Starting with the total wealth held in art and collectibles by UHNW individuals, it is predicted to grow to US$2,861 trillion in 2026 (compared to US$2,174 trillion in 2022), due to the increased number of UHNWIs globally and an increased allocation of wealth to such assets. Interestingly, for the first time in twelve years, financial value is the second highest motivation for buying art, despite emotional value remaining the key driver. More specifically, 83% of younger collectors said that investment returns were a key motivation (up from 50% in 2021); 61% said that portfolio diversification was important (up from 51% in 2021); and just over half (51%) said that they saw art as a safe haven in times of uncertainty (up from 34% in 2021).
From an art investment perspective, the fine art market exceeded the S&P 500’s performance between January 2022 and July 2023, according to Artnet’s Index for Fine Art. Fine art returns grew a nominal 4.2% against a 6.6% loss for the S&P 500 during the same period.
Overall, according to a recent report by Sotheby’s and ArtTactic, blue-chip art seems to be the strongest in the face of economic turmoil. The US$1 million+ auction market grew by 20.8% in 2022, making up 74% of total fine art sales (by value) based on sales at the top three auction houses: Sotheby’s, Christie’s and Phillips. On the other hand, the modern and contemporary auction market witnessed a 9% year-on-year decline in sales in the first six months of the year. This serves as proof that wealthy buyers continue to focus more on high-value works by established artists (blue-chips), perceiving them to be safer investments and a greater store of value in uncertain times. And, they seem to be proven correct in their thinking, as despite increased inflation and interest rates, art prices, especially in the high-end category, suffered less than other asset classes, demonstrating its ability to partially serve as an effective hedge.
Regarding the role of technology, there is a strong consensus among stakeholders (76% of wealth managers, 82% of art professionals and 70% of collectors) that more modernity needs to be brought to the art market. This particularly relates to issues of transparency, authenticity, provenance, forgery and attribution. Interestingly, 63% of wealth managers stated that the lack of international standards and professional qualifications was a dominant issue. More internationally-minded regulations could be one solution, as is the application of secure technology for tracking certification and provenance through smart contracts. In fact, 64% of wealth managers said that technology could be a catalyst for incorporating art and collectible assets into their existing wealth management.

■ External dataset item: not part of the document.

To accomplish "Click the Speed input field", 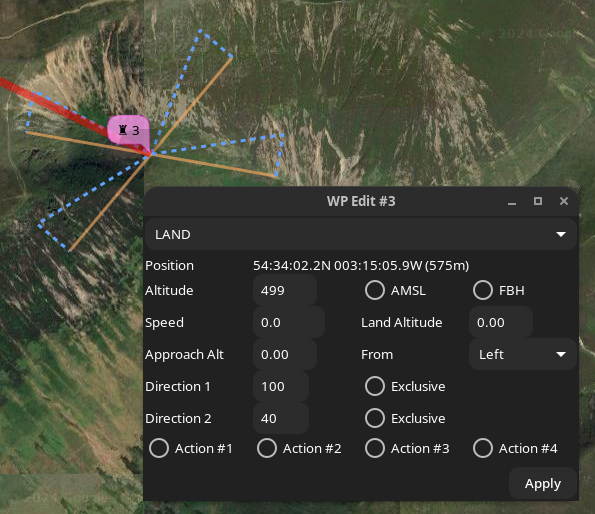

For the first time in the Deloitte Art & Finance Report, an entire chapter is dedicated to the topic of fractional ownership, which indicates that this relatively new model is starting to gain weight in the art market and expected to rise in the years to come. Currently, the regulated fractional ownership market for art and collectables is over US$1 billion. Several of the more established platforms have seen their assets doubling annually since 2020. In particular, over the last three years, global interest in fractional art and collectables investment has significantly increased, especially among new gen collectors. Moreover, the interest among younger collectors is much higher this year than that of older collectors, with 50% (up from 43% in 2021, versus 14% of older collectors) saying that they have an interest in such investments. Of note, many wealth managers also stated that they see fractional ownership as a significant future tool for succession and inheritance planning, possibly allowing for the transfer of non-bankable assets (e.g., real estate, fine art, jewellery, etc.) to the next generation at any time. It can be particularly useful for families or individuals who wish to split their assets equally between heirs in a more transparent way. Banks and wealth managers have yet to fully implement this technology, which requires an increased level of service, but this may well become a way of differentiating themselves and reaching a larger group of clients.
To conclude, despite the economic and political turmoil we have continued to experience in 2023, Deloitte’s recent Art & Finance Report paints a more reassuring picture of the state of the art and collectibles market, particularly in the high-end category, than expected. It is hard to know what to expect in 2024, but, overall, we are seeing a higher degree of acceptance of innovation and technology, which will hopefully continue to boost the market.